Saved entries

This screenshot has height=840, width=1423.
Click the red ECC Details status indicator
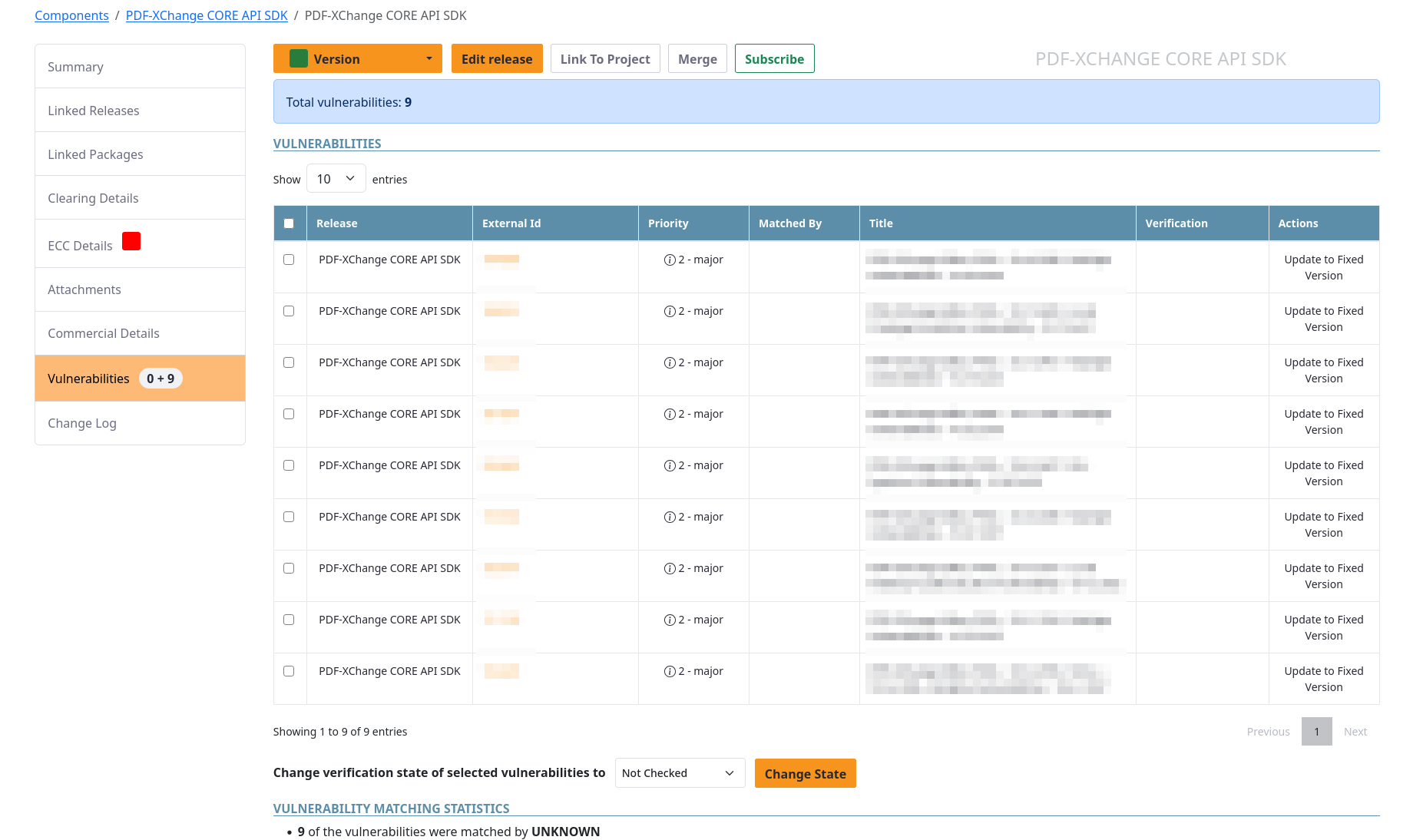tap(131, 242)
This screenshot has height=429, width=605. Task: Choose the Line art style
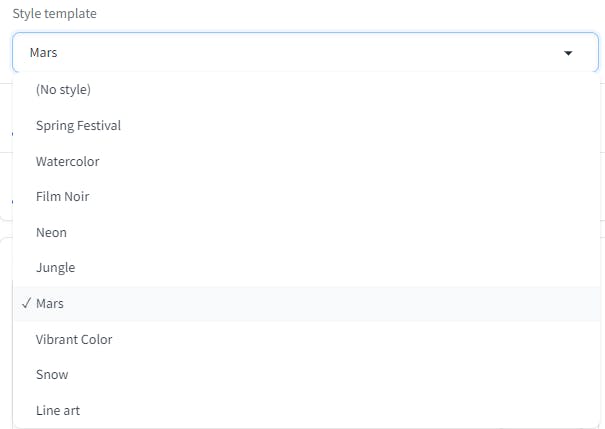coord(307,410)
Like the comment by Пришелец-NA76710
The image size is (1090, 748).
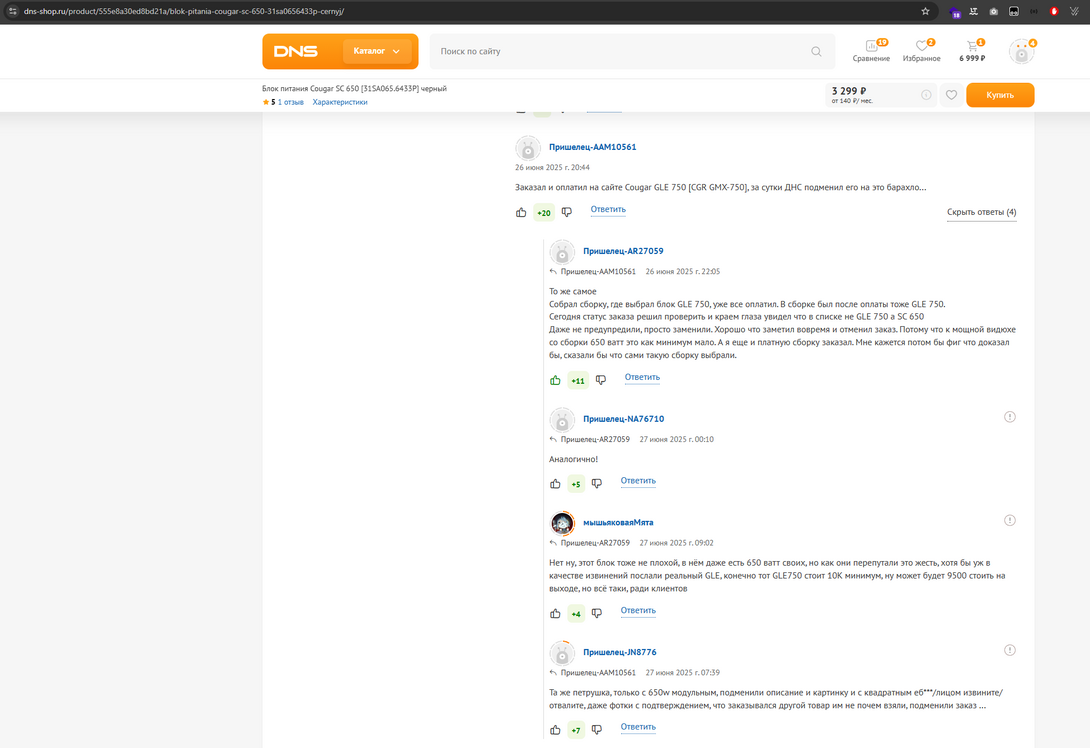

> [Task description] Repeat, exactly and in full, all records above, but include no pictures.

> [Result of this task]
This screenshot has height=840, width=1423.
Click the red ECC Details status indicator
tap(131, 242)
This screenshot has height=429, width=605. Task: Choose the Line art style
coord(307,410)
Like the comment by Пришелец-NA76710
The image size is (1090, 748).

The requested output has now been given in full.